Настала краткая пауза. Глебка просто подивился ее вопросу, но вовсе не смутился.
- Почему зажарить? - спросил он. - Посмотреть, а потом отпустить.
- Зачем вам смотреть? - опять вскинулась хмурая маленькая книжная начальница. Похоже, она такой и в детстве была - маленькой и хмурой, да такой и состарилась, ничему не радовалась, ни с кем не шутила, все понимала всерьез. - Вы просто их слушайте! Разве этого мало?
- Ему мало, - вступился за младшего Борис. - Может, он хочет стать, как это… птицеведом, в общем.
- Орнитологом! - поправила Дылда.
- Ну!
- Таких книг у нас нет, - решительно ответила заведующая. - И вообще! Снова говорю! Слушайте! А не ловите! Лучше мороженое брату купи!
На том и расстались. Без новой книжки, как Глебка желал, но с новой, вполне радостной мыслью полизать мороженое по дороге домой. Ну, а Борис шел слегка умытый. Его и отчитали, и вроде даже воспитывали. Такие речи были уже не по нутру. Ему, по крайней мере. Глебка-то что, с него как с гуся вода - купи ему поскорее мороженое.

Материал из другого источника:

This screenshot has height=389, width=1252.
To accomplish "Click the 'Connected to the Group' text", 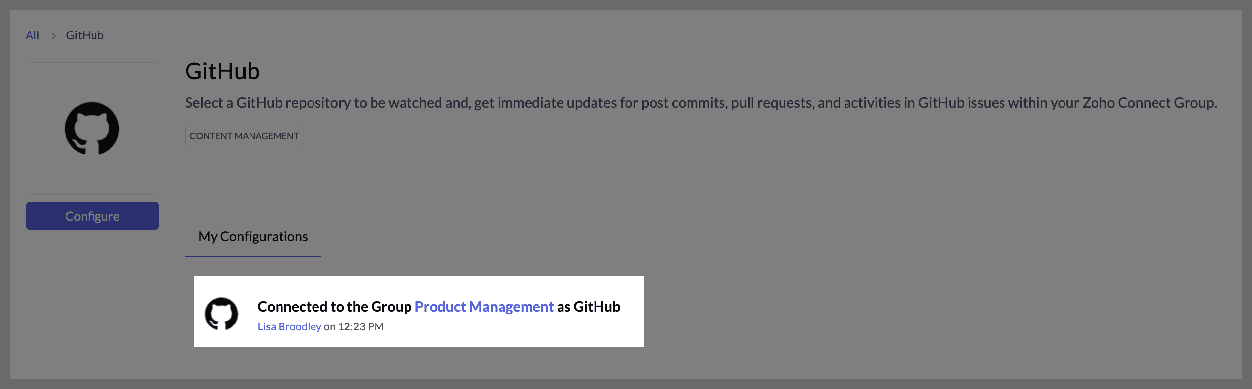I will point(334,307).
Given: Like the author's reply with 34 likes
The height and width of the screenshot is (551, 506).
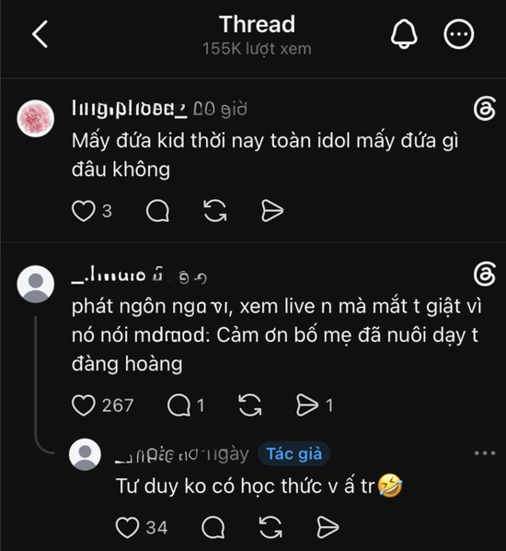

Добрались до дому не скоро. Глебка долго примеривался к мороженому в маленьком магазинчике: шоколадное ему не нравилось, пломбир тоже, на красивое, с фруктовыми добавками у Бори не хватало денег, так что после долгих препирательств и уговоров сошлись на фруктовом эскимо, но едва вышли из лавочки, освободили от обертки, как Глебка уронил мороженое наземь, да в самую пыль! Ясное дело, разревелся, потому что, как ни пробовал Борис, очистить от налипшего сора эскимошку никак это не удавалось. Пришлось отдать тотчас набежавшей своре маленьких голодных бедолажек, одинаковых собачушек, дежуривших у магазинчика, похоже, весь световой день.
Глебка всхлипывал и шмыгал носом. Борис отдал ему свое эскимо. Шли, пыхтели, сетовали и на судьбу - не повезло! - и на себя - эх, криволапые!
Долизав по очереди мороженое, добрались до дому и, умывшись, отправились дальше с глупой, в общем-то, целью: спрашивать у людей, в основном старых, как словить соловья.
Отвечали по-разному. Даже не отвечали, разве это ответами назовешь. Удивлялись. Не понимали. Удивлялись и не понимали по-разному. Женщины, так те, три или четыре, не очень старые, руками махали: делать, мол, вам нечего, покололи бы лучше дрова, или попололи бабушке огород, - ведь ребята к знакомым обращались, к остаткам деревни Горево.
Пожилые дядьки и старики тоже терялись. Один, правда, совсем не дед, а просто мужчина навеселе, бодро откликнулся:
- Знаю! На мормышку!
- Да на мормышку же рыбу удят! - засмеялся Борис.
- А ты и соловья попробуй!
В общем, все то смеялись, то отмахивались. Только, подумал Борис, дурачками перед народом выставились. Глебке - что, а я-то не малыш.
И тогда они снова наткнулись на Хаджанова, на несказанное его, прямо сказочное предназначение. Просто забрели в санаторий, снова проведали мать, она была еще занята, велела им подождать на скамеечке у роскошной санаторской клумбы, а мимо шел Михаил Гордеевич. Не шел, а почти бежал, но ребят увидел и будто споткнулся. Каким-то макаром сразу разглядел, что им неймется, чего-то недостает, хотя эта мысль - соловья-то словить - не такая уж и главная была, беспокойством своим не мучила, не съедала. Но, видать, был у майора какой-то такой рентгеновский взгляд, а может, странное, звериное чутье на всякое такое, что в человеке скрыто, упрятано под ровный взгляд и беспечную улыбку.